Coccidiostats are the only veterinary drugs still permitted to be used as feed additives to treat poultry for coccidiosis. To protect consumers, maximum levels for their presence in food and feed have been set by the European Union (EU). To monitor these coccidiostats, a rapid and inexpensive screening method would be a useful tool. The development of such a screening method, using a flow cytometry-based immunoassay, is described. The assay uses five sets of colour-coded paramagnetic microspheres for the detection of six selected priority coccidiostats. Different coccidiostats, with and without carrier proteins, were covalently coupled onto different bead sets and tested in combination with polyclonal antisera and with a fluorescent-labelled secondary antibody. The five optimal combinations were selected for this multiplex and a simple-to-use sample extraction method was applied for screening blank and spiked eggs and feed samples. A very good correlation (r ranging from 0.995 to 0.999) was obtained with the responses obtained in two different flow cytometers (Luminex 100 and FLEXMAP 3D). The sensitivities obtained were in accordance with the levels set by the EU as the measured limits of detection for narasin/salinomycin, lasalocid, diclazuril, nicarbazin (4,4'-dinitrocarbanilide) and monensin in eggs were 0.01, 0.1, 0.5, 53 and 0.1 µg/kg and in feed 0.1, 0.2, 0.3, 9 and 1.5 µg/kg, respectively.

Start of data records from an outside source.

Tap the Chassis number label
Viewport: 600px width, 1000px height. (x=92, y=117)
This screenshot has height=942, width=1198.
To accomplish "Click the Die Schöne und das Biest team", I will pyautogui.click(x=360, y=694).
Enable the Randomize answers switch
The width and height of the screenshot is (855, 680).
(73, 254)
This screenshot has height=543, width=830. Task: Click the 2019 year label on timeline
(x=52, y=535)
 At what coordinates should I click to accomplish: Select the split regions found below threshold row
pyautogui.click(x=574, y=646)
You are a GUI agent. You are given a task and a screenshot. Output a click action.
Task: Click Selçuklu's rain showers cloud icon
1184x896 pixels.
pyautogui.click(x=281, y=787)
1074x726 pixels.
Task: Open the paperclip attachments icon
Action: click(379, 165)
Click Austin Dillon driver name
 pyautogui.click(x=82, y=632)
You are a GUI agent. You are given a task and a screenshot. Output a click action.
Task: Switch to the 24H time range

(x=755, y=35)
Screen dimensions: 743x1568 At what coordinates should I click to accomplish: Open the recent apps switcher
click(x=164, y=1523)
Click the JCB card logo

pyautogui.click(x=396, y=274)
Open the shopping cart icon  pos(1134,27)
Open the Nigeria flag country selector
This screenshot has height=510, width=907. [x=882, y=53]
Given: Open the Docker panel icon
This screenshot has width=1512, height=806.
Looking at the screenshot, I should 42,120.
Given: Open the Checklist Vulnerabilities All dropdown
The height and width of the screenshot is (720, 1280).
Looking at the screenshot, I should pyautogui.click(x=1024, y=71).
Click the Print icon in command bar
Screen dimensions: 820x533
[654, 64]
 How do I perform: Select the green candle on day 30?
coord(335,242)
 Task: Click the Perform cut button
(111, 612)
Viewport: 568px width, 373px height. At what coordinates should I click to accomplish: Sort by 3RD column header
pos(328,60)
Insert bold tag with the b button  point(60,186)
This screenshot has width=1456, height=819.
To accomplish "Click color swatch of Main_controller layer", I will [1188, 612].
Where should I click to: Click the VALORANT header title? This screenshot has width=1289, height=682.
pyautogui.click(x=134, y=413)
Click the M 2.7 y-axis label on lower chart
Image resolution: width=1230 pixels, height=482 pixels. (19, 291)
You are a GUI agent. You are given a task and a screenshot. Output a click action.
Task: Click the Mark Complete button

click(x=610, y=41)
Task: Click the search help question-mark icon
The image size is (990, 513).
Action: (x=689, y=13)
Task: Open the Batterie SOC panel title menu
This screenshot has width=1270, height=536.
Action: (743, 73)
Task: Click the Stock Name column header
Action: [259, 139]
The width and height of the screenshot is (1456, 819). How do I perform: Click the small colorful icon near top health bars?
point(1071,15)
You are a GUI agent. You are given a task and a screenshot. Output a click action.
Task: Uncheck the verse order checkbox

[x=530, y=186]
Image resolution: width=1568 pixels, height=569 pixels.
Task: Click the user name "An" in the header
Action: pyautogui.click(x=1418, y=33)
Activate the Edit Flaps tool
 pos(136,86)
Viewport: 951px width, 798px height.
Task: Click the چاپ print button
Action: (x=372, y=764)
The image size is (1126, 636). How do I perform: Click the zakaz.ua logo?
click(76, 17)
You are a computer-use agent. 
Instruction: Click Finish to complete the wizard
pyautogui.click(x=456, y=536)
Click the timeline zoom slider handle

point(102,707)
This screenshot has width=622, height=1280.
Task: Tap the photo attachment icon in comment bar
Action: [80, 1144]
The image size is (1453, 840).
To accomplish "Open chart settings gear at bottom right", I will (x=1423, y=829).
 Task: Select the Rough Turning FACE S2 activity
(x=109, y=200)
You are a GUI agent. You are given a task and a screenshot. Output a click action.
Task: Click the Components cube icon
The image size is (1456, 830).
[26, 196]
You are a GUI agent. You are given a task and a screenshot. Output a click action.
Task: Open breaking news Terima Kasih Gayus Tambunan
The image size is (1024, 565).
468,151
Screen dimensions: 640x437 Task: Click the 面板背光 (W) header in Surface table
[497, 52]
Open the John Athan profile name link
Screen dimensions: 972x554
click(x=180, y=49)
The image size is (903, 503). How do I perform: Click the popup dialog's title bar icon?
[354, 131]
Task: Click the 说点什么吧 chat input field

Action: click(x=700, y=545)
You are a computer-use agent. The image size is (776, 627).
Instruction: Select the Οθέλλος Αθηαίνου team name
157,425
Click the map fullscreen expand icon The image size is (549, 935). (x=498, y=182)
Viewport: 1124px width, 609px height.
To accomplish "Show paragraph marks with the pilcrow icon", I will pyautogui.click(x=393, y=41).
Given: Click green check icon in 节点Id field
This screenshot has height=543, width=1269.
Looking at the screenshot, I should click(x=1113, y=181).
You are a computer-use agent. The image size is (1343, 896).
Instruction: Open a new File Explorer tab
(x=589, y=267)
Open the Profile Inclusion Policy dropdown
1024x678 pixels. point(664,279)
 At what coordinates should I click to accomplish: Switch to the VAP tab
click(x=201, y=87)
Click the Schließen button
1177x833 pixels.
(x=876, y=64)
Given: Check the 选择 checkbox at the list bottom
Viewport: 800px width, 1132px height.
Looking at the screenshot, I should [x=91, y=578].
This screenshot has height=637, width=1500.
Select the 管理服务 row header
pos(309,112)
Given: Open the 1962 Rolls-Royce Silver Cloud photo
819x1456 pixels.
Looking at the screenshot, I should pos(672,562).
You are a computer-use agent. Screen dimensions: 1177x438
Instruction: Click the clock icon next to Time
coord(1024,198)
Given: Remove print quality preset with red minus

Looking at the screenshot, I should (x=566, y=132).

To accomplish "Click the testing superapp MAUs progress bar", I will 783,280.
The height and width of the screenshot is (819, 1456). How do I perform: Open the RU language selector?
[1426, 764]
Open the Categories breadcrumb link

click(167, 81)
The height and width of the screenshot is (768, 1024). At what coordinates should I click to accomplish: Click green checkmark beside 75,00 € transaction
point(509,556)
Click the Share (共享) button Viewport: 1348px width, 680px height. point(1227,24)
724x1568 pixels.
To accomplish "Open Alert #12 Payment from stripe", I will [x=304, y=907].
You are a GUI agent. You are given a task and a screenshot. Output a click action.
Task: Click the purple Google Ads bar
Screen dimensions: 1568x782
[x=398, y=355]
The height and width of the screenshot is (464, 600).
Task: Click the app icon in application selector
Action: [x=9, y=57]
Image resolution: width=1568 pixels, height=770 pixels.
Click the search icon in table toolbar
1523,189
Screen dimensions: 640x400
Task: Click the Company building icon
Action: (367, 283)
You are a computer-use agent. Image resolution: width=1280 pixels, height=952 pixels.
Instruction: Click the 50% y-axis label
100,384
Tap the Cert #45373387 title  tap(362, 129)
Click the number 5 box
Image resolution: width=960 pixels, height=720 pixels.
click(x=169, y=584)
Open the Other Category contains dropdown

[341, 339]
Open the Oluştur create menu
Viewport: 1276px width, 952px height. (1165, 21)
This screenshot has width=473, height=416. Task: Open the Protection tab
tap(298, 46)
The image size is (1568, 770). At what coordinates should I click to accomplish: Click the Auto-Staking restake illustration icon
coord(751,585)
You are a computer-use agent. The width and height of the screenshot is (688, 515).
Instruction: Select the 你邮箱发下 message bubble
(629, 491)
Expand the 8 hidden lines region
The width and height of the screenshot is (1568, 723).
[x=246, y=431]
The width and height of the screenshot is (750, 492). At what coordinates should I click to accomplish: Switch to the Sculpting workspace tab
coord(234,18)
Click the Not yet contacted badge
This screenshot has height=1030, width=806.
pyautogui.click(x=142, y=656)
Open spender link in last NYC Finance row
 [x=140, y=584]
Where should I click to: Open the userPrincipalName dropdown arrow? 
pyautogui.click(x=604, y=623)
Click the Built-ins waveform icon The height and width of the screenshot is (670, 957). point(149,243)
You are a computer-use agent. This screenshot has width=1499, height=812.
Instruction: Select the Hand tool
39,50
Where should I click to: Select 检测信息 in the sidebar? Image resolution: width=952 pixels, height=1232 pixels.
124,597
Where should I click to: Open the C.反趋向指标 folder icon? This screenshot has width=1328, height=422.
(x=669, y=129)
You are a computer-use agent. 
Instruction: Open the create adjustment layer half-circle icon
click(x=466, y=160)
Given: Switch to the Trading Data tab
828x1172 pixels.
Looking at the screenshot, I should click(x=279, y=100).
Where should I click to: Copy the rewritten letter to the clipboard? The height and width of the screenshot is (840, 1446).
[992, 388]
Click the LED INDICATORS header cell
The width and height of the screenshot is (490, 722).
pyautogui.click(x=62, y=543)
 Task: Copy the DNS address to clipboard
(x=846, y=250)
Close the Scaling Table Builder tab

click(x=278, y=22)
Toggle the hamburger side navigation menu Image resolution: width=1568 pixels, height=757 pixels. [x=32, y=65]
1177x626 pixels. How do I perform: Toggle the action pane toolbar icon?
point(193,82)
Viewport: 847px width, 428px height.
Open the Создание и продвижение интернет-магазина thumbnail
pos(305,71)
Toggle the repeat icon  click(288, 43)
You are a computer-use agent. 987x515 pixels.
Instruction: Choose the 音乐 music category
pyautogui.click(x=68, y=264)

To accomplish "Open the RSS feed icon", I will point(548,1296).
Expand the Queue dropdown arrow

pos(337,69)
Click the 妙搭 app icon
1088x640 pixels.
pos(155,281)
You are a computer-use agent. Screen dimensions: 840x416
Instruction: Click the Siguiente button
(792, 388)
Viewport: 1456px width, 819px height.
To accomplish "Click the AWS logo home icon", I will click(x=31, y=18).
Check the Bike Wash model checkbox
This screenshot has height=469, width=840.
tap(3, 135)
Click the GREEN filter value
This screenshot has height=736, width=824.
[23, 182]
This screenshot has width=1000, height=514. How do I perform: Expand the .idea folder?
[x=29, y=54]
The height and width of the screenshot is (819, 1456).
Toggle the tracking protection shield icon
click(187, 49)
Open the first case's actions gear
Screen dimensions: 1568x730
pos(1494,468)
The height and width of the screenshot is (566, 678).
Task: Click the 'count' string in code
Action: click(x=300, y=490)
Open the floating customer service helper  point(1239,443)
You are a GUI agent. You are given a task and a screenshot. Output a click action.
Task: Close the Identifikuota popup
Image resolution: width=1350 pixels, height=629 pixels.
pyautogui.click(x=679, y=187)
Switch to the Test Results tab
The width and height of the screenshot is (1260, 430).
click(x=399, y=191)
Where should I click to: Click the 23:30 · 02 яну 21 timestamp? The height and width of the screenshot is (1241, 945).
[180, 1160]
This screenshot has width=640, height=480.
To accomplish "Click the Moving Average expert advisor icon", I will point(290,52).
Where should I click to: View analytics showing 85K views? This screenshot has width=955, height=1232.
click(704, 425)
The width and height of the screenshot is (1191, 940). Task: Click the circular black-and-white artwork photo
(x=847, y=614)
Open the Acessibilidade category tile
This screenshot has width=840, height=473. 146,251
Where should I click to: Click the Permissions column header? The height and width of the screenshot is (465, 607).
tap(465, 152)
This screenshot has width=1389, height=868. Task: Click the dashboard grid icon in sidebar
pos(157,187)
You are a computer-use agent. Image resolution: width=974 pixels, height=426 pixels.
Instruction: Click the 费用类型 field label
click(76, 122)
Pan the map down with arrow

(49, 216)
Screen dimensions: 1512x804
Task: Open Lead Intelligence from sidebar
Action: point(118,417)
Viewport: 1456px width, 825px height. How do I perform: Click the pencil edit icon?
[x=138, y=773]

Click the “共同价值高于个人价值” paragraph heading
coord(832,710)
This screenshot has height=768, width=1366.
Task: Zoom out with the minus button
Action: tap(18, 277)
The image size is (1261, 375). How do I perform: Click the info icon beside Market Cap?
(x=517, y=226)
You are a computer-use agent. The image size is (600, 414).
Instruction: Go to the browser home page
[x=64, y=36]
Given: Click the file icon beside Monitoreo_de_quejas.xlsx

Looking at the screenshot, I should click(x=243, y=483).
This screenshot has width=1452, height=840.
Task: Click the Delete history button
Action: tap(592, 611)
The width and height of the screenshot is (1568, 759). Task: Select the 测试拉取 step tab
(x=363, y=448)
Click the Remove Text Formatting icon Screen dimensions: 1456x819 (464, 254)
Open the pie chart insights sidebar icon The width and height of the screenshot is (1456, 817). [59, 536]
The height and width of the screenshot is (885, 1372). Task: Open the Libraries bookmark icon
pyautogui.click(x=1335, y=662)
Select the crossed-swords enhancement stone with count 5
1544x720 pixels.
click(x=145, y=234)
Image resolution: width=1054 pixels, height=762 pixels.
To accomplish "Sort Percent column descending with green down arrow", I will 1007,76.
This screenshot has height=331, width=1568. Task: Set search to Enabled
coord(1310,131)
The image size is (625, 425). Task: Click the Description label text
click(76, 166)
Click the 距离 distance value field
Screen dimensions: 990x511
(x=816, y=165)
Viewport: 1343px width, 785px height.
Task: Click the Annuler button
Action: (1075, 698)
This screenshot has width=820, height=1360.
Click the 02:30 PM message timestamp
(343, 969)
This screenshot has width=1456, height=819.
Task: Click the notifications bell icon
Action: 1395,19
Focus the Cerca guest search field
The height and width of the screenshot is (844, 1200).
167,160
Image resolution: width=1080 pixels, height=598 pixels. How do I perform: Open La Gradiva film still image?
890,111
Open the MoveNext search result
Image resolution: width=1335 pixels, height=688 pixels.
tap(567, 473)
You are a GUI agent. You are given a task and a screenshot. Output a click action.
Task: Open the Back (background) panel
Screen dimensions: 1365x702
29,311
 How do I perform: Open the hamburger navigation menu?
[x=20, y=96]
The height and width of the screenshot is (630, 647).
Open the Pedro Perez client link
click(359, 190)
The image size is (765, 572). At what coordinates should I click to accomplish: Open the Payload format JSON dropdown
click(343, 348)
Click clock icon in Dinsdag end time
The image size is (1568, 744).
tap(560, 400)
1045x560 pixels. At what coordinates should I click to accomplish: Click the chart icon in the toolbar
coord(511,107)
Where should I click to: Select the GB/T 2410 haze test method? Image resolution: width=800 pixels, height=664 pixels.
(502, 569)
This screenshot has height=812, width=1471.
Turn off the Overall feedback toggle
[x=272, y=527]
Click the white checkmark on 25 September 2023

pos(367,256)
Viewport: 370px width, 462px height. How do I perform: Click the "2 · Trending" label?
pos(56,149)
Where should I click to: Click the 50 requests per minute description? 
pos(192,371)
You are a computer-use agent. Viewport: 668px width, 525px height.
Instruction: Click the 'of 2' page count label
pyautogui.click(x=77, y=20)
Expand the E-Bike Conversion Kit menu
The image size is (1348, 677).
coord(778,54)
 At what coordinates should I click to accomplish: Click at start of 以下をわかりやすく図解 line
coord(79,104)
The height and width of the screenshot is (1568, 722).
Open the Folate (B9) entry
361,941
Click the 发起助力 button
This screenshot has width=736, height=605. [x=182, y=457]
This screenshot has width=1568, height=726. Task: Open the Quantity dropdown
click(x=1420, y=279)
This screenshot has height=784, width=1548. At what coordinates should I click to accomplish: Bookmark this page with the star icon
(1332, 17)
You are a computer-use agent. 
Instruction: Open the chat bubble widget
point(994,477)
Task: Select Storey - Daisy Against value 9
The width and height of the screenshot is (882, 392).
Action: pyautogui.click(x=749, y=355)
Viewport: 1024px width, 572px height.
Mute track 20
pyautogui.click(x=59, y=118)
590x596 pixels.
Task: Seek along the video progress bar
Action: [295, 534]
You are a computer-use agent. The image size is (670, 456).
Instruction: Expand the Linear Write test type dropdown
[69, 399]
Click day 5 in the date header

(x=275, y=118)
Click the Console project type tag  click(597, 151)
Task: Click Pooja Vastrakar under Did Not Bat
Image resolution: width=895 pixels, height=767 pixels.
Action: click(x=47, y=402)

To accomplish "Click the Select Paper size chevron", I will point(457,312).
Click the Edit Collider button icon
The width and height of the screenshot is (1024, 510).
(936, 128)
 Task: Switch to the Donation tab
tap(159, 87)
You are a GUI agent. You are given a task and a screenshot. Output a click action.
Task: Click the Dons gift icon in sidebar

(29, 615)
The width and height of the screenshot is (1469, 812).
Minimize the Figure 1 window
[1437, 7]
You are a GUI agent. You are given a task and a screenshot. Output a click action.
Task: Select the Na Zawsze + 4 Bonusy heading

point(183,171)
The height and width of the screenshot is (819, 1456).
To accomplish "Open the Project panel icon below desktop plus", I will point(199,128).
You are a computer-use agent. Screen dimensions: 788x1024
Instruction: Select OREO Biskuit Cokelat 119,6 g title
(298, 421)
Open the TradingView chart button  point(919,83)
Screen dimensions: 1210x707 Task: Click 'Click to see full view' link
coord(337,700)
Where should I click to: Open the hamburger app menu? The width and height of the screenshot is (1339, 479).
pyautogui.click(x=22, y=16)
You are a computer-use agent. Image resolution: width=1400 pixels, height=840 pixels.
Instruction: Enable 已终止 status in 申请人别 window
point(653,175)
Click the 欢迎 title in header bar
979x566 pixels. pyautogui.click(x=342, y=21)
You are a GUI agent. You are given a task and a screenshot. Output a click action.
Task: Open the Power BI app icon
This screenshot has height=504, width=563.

Single-laboratory validation of a multiplex flow cytometric immunoassay for the simultaneous detection of coccidiostats in eggs and feed

Coccidiostats are authorized in the European Union (EU) to be used as poultry feed additives. Maximum (residue) levels (M(R)Ls) have been set within the EU for consumer and animal protection against unintended carry-over, and monitoring is compulsory. This paper describes the single-laboratory validation of a previously developed multiplex flow cytometric immunoassay (FCIA) as screening method for coccidiostats in eggs and feed and provides and compares different approaches for the calculation of the cut-off levels which are not described in detail within Commission Decision 2002/657/EC. Comparable results were obtained between the statistical (reference) approach and the rapid approaches. With the most rapid approach, the cut-off levels for narasin/salinomycin, lasalocid, diclazuril, nicarbazin (DNC) and monensin in egg, calculated as percentages of inhibition (%B/B0), were 60, 32, 76, 80 and 84, respectively. In feed, the cut-off levels for narasin/salinomycin, lasalocid, nicarbazin (DNC) and monensin were 70, 64, 72 and 78, respectively, and could not be determined for diclazuril. For all analytes, except for diclazuril in feed, the rate of false positives (false non-compliant) in blank samples was lower than 1 %, and the rate of false negatives (false compliant) at the M(R)Ls was below 5 %. Additionally, very good correlations (r ranging from 0.994 to 0.9994) were observed between two different analysers, a sophisticated flow cytometer (FlexMAP 3D(®)) and a more cost-efficient and transportable planar imaging detector (MAGPIX(®)), hence demonstrating adequate transferability.